Required action — Within the records, tally the lines that contain "sidebar" and reply with that number only.

(Stored items)
----------------------------------------
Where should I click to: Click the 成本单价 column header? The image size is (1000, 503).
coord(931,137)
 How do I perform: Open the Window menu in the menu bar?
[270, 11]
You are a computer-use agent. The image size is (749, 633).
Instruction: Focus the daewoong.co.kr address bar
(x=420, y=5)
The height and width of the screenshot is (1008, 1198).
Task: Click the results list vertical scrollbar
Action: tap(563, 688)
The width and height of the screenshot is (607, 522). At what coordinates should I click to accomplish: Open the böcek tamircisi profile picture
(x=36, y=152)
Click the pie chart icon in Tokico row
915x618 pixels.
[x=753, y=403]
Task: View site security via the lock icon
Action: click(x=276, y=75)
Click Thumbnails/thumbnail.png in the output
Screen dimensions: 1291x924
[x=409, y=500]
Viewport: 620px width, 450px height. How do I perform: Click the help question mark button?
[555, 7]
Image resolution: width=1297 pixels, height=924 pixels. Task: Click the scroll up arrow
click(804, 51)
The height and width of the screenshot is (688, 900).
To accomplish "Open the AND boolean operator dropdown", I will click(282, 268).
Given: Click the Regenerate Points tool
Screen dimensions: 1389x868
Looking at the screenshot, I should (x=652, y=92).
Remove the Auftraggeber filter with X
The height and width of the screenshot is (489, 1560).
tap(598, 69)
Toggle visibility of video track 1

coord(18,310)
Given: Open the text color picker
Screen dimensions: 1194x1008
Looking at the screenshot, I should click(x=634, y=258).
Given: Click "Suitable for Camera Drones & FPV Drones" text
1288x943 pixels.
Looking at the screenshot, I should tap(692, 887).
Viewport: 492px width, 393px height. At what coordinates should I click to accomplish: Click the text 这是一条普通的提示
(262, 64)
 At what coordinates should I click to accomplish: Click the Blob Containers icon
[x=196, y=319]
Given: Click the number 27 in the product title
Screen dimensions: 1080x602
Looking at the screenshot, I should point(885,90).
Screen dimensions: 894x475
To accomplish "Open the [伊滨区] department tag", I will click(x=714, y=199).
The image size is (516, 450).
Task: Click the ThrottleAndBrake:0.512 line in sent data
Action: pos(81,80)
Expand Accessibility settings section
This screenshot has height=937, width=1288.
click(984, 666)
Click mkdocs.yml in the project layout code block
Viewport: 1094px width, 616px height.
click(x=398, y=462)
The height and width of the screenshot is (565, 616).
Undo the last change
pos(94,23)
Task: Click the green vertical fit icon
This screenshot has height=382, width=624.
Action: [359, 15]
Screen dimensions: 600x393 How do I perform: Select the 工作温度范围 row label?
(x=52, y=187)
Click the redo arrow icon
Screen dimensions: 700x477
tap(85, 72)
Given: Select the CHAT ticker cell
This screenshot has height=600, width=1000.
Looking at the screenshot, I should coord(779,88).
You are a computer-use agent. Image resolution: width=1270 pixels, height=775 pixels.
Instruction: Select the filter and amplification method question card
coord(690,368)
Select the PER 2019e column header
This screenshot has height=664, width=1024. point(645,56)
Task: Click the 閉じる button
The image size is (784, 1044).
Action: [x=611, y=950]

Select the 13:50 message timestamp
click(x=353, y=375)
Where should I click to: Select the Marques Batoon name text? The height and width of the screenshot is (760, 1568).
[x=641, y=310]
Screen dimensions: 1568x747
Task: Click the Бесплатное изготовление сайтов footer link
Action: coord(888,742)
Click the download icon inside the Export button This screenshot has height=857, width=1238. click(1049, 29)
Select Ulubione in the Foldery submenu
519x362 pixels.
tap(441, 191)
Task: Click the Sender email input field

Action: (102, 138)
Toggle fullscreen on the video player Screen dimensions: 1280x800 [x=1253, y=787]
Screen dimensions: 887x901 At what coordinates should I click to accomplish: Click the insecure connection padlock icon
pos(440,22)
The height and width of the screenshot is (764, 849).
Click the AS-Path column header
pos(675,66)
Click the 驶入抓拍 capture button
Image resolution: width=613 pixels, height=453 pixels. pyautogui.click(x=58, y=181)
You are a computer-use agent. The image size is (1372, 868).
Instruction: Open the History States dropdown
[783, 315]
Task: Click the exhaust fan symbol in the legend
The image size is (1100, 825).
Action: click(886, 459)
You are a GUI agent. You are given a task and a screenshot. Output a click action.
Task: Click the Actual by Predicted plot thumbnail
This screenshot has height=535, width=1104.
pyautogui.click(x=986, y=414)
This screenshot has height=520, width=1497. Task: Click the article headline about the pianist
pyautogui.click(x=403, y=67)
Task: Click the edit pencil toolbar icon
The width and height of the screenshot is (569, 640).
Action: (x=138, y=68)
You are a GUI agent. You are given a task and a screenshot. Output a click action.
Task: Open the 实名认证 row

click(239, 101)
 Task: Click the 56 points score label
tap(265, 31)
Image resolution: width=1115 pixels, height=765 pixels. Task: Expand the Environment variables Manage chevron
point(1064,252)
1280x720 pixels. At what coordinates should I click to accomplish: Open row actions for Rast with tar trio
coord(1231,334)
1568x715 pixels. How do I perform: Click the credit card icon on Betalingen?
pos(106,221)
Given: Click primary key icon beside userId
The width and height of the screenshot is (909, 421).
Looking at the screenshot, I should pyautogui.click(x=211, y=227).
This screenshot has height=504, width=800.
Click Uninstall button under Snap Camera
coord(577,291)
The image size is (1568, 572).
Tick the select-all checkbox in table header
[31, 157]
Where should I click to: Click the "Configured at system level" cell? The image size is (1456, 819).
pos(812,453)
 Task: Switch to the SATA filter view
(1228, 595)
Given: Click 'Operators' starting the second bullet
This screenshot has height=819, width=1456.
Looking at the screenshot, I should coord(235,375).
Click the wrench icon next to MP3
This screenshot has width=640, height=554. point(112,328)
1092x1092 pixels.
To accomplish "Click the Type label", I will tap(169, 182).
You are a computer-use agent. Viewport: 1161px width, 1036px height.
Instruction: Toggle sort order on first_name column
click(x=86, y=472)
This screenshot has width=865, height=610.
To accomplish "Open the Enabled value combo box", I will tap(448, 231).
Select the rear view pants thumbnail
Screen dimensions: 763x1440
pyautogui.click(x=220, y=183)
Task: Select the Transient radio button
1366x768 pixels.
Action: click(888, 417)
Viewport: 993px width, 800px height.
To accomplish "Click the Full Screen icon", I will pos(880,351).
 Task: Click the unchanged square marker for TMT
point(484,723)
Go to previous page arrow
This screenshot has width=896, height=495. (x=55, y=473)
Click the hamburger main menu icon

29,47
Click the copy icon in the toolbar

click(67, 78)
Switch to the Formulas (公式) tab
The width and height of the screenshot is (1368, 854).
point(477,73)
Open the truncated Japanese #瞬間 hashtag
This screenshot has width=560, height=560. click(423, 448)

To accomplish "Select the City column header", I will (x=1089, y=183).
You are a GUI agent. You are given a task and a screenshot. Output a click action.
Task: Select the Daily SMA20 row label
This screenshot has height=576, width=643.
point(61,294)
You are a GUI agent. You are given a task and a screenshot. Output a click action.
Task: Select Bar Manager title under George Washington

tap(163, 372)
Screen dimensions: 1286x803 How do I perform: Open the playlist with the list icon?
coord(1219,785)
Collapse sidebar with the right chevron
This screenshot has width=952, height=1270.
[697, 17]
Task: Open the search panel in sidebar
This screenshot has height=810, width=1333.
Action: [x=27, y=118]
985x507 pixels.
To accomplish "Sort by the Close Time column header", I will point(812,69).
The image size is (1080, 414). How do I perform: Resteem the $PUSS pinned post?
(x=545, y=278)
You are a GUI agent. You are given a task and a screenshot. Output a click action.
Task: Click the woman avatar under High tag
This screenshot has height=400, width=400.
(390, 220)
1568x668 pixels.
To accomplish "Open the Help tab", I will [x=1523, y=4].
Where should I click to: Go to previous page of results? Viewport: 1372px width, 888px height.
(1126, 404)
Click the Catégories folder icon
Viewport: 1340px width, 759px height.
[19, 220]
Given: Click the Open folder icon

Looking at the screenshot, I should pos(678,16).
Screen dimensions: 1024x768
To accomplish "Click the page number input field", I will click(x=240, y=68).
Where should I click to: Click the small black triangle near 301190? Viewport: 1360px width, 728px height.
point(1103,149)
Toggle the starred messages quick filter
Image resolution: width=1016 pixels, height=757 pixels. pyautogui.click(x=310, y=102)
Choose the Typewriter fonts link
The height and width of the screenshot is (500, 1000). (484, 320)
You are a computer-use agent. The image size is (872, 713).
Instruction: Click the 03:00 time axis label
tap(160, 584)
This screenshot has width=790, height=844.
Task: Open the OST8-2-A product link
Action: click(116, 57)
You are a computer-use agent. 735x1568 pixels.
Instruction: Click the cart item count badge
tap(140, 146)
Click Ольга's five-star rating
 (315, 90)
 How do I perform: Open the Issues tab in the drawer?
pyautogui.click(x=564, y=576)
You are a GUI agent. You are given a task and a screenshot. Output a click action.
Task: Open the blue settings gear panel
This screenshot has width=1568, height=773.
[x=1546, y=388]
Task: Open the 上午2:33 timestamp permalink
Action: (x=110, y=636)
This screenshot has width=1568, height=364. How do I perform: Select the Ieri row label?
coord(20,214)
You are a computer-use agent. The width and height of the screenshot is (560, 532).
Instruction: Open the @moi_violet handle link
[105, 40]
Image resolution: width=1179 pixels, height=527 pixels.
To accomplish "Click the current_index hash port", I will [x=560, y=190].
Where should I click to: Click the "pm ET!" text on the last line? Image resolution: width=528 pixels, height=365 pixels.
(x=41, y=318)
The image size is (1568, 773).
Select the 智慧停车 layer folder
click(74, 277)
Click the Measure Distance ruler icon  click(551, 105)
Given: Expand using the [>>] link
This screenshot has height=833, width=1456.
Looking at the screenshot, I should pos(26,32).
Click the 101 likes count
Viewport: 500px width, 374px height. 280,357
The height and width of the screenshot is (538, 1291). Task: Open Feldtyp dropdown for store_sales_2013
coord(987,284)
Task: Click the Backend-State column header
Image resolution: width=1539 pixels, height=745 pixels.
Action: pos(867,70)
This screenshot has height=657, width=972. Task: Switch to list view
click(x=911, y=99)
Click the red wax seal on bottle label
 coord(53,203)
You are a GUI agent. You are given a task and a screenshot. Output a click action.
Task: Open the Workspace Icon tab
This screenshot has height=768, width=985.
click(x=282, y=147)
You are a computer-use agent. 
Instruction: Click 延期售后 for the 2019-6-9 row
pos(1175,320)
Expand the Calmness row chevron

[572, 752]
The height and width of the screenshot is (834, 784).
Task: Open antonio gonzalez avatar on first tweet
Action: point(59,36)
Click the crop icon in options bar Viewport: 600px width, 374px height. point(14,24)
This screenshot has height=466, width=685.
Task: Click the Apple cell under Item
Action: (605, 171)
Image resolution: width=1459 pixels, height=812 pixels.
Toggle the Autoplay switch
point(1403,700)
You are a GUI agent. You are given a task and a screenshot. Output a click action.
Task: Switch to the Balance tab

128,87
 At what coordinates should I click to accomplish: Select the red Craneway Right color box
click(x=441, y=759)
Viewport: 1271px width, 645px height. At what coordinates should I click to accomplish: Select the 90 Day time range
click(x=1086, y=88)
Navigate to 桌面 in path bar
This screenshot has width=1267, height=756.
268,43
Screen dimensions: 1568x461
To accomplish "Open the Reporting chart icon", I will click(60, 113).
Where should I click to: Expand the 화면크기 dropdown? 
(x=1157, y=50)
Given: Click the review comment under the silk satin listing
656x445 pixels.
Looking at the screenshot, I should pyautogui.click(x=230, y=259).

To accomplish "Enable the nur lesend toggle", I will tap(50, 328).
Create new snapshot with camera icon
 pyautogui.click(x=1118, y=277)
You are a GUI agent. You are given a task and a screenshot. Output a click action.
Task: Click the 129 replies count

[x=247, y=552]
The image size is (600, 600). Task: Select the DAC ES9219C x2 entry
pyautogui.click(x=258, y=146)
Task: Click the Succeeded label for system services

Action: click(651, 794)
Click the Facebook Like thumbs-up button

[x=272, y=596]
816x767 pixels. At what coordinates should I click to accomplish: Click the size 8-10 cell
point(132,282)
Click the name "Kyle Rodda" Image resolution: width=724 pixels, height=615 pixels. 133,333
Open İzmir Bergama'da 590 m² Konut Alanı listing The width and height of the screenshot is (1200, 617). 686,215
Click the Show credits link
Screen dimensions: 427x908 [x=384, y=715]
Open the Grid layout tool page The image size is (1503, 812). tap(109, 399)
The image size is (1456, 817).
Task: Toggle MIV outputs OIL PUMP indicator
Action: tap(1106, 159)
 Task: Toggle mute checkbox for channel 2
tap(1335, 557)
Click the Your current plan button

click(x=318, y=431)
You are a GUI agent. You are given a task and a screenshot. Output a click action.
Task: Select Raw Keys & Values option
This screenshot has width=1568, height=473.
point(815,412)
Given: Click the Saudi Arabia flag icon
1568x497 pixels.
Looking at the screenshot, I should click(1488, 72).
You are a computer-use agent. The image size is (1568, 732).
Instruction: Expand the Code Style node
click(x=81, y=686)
----------------------------------------
Solution to the problem — 2